Every entry should be transcribed word for word, so that nothing is missing.

(Recorded data)
++++++++++

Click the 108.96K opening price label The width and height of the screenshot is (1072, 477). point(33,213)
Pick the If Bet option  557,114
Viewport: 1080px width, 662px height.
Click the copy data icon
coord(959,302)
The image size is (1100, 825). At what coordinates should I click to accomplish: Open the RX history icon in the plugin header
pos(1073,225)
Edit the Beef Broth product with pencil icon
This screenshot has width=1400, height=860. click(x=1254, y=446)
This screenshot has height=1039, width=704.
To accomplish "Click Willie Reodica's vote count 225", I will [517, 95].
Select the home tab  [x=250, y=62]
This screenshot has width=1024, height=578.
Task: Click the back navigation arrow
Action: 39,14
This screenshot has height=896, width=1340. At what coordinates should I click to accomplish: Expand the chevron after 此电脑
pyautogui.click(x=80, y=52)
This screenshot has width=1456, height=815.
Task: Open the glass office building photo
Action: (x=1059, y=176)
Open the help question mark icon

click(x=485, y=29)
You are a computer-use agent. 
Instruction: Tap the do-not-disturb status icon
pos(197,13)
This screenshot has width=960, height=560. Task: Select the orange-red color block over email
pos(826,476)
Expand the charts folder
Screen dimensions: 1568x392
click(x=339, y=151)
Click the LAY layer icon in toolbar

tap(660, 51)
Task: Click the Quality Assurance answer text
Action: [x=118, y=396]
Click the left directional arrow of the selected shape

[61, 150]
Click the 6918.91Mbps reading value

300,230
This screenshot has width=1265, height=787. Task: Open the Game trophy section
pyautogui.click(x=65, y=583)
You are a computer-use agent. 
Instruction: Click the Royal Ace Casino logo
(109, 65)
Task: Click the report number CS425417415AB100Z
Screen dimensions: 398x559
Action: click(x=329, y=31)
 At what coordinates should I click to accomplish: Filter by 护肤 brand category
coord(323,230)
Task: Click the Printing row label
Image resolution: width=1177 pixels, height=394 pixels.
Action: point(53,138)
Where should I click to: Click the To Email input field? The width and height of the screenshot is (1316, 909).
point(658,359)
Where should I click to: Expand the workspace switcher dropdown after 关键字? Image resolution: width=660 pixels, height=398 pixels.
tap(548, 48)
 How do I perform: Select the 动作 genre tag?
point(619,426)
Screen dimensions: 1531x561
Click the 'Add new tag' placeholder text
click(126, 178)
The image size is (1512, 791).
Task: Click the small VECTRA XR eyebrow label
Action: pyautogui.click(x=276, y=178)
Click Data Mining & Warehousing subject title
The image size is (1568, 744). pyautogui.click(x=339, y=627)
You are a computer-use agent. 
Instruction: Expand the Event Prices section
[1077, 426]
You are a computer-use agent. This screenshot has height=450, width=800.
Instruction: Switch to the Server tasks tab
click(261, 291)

++++++++++

● **Solution for this problem**:
Click the 108.96K opening price label The width and height of the screenshot is (1072, 477). point(33,213)
Pick the If Bet option  557,114
Viewport: 1080px width, 662px height.
Click the copy data icon
coord(959,302)
The image size is (1100, 825). At what coordinates should I click to accomplish: Open the RX history icon in the plugin header
pos(1073,225)
Edit the Beef Broth product with pencil icon
This screenshot has width=1400, height=860. click(x=1254, y=446)
This screenshot has height=1039, width=704.
To accomplish "Click Willie Reodica's vote count 225", I will [517, 95].
Select the home tab  [x=250, y=62]
This screenshot has width=1024, height=578.
Task: Click the back navigation arrow
Action: 39,14
This screenshot has height=896, width=1340. At what coordinates should I click to accomplish: Expand the chevron after 此电脑
pyautogui.click(x=80, y=52)
This screenshot has width=1456, height=815.
Task: Open the glass office building photo
Action: (x=1059, y=176)
Open the help question mark icon

click(x=485, y=29)
You are a computer-use agent. 
Instruction: Tap the do-not-disturb status icon
pos(197,13)
This screenshot has width=960, height=560. Task: Select the orange-red color block over email
pos(826,476)
Expand the charts folder
Screen dimensions: 1568x392
click(x=339, y=151)
Click the LAY layer icon in toolbar

tap(660, 51)
Task: Click the Quality Assurance answer text
Action: [x=118, y=396]
Click the left directional arrow of the selected shape

[61, 150]
Click the 6918.91Mbps reading value

300,230
This screenshot has width=1265, height=787. Task: Open the Game trophy section
pyautogui.click(x=65, y=583)
You are a computer-use agent. 
Instruction: Click the Royal Ace Casino logo
(109, 65)
Task: Click the report number CS425417415AB100Z
Screen dimensions: 398x559
Action: click(x=329, y=31)
 At what coordinates should I click to accomplish: Filter by 护肤 brand category
coord(323,230)
Task: Click the Printing row label
Image resolution: width=1177 pixels, height=394 pixels.
Action: point(53,138)
Where should I click to: Click the To Email input field? The width and height of the screenshot is (1316, 909).
point(658,359)
Where should I click to: Expand the workspace switcher dropdown after 关键字? Image resolution: width=660 pixels, height=398 pixels.
tap(548, 48)
 How do I perform: Select the 动作 genre tag?
point(619,426)
Screen dimensions: 1531x561
Click the 'Add new tag' placeholder text
click(126, 178)
The image size is (1512, 791).
Task: Click the small VECTRA XR eyebrow label
Action: pyautogui.click(x=276, y=178)
Click Data Mining & Warehousing subject title
The image size is (1568, 744). pyautogui.click(x=339, y=627)
You are a computer-use agent. 
Instruction: Expand the Event Prices section
[1077, 426]
You are a computer-use agent. This screenshot has height=450, width=800.
Instruction: Switch to the Server tasks tab
click(261, 291)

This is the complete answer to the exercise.